ISOCPP std-proposals List: Re: [std-proposals] A Proposal to Add a New Multiset container Method to the Standard Library Technical Report

From: Andrey Semashev <andrey.semashev_at_[hidden]>
Date: Wed, 12 Feb 2025 21:38:35 +0300

On 2/12/25 20:52, Александр Поваляев via Std-Proposals wrote:
> [[[[[[ My comments below ]]]]]]
>
> ср, 12 февр. 2025 г. в 17:50, Jonathan Wakely <cxx_at_[hidden]
> <mailto:cxx_at_[hidden]>>:
>
>
>
> On Wed, 12 Feb 2025 at 14:36, Александр Поваляев
> <apovalyaev_at_[hidden] <mailto:apovalyaev_at_[hidden]>> wrote:
>
> [[[[[My comments below]]]]]
>
> ср, 12 февр. 2025 г. в 15:46, Jonathan Wakely <cxx_at_[hidden]
> <mailto:cxx_at_[hidden]>>:
>
>
>
> On Wed, 12 Feb 2025 at 12:12, Александр Поваляев
> <apovalyaev_at_[hidden] <mailto:apovalyaev_at_[hidden]>> wrote:
>
> Well, to make things more clear.
> The process of inserting a new element with the same key
> value might lead to a different result (different
> position of a newly inserted element).
> And the result depends upon whether a hint is being used
> within 'insert' method of std::multiset or not.
> But once the new element has been inserted, the order is
> preserved starting from that moment.
>
> Let's call an 'oldest' element that one which is closest
> to the beginning among all the elements within the same
> key value.
> To the moment when the 'reduce' method is called.
>
> 'reduce' method is not supposed to use 'equal_range' as
> we have already discovered.
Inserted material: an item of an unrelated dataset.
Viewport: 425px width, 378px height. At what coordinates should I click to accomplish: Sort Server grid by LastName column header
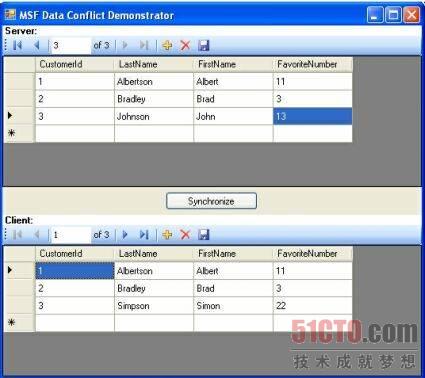pos(154,64)
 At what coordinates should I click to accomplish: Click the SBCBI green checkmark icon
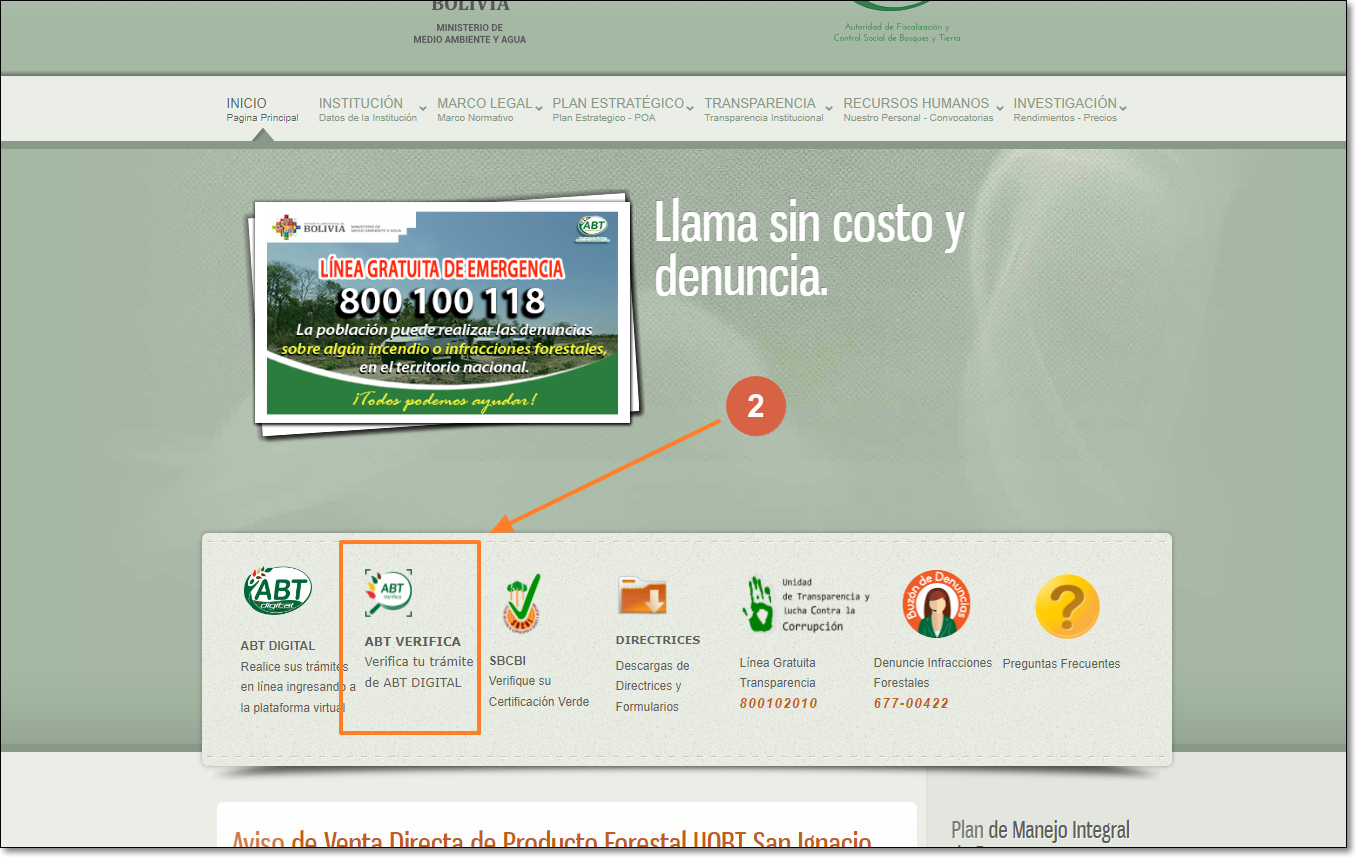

Since it would double the
> number of compare operations required.
>
>
> I don't agree.
>
> For example, std::multiset count is 2^20, 'equal_range'
> will require 2*20 compare operations.
>
>
> For 2^20 equivalent elements, I get 57 comparisons for
> equal_range. If you want to remove 1% of those 2^20
> equivalent elements, your preferred approach would require
> 10k comparisons. But using equal_range would require 57
> comparisons.
>
> https://godbolt.org/z/E1E5T6daM <https://godbolt.org/z/
> E1E5T6daM>
>
> 57 is not double 10k.
>
> Here we are talking about possible implementations.
> Let me explain to you, how do I count comparison operations needed:
> * Given a std::multiset of 2^20 elements in total (some of them
> do have equal keys and some of them don't), 'count' will return 2^20
> * Let it be a pair of two elements with the same key K (A and
> B), so both A and B has the same key K and no any other element
> amongst 2^20 has key K
> * The order in which these elements are placed inside
> std::multiset is A then B, so A element is "oldest" and is
> placed closed to the beginning
> * So, we're going to delete only one element of these two
> * We call 'reduce' method of std::multiset container with the
> following parameters reduce(K, 1)
> * Here we comes to the place where we can compare two possible
> implementations you proposed earlier:
> Implementation 1: 'equal_range' is used and so about 20 * 2
> comparisons are needed. I get 57 comparisons because a red-black
> tree is used, not a pure binary.
> Implementation 2: 'find' method is being used and so, it is
> required about 20 comparisons (or so, may be 28)
> * Implementation 2 requires twice as much comparisons as
> Implementation 1. It is bad, because if a class of elements A
> and B defines custom comparator, it will work significantly slower.
> We're talking about STL library implementation (it is a gold
> standard for industry), so we can't just afford just
> unnecessary doubling of any operations;
>
> * Don't take about O(lnN) or O(N), cause our N is not going to
> infinity :D, but we know for sure that Implementation 1 works at
> least twice slower than Implementation 2
> * I think we will need a third implementation, cause there is a
> lot of cases which needed to be considered
>
>
> So make it adaptive:
> https://godbolt.org/z/1jnE4xEEa <https://godbolt.org/z/1jnE4xEEa>
>
> I don't consider that necessary. The logarithmic one using
> equal_range wins in general, because optimizing for small sizes
> isn't usually needed (lookup in them is fast enough anyway).
>
> [[[[[[Aleksandr]]]]]] I think that anything matters when it is on a
> performance path. Selection of the right algorithm makes a significant
> difference. Whereas a code optimization can also bring a positive
> effect. That is why we're trying to make it more efficient
> Implementation1->Implementation2->Implementation3, until everybody
> agrees it is optimal for all the use-cases.
>
> So, there was a question: for what particular use-case 'reduce' method
> can be used.
> I think one of the possible use-cases is 'priority queue which preserves
> order of elements'.

Why not just use std::priority_queue then, with keys augmented with a
sequence number?

Tree-based containers are not well fit for queues anyway because of the
need for rebalancing. Better use a different data structure.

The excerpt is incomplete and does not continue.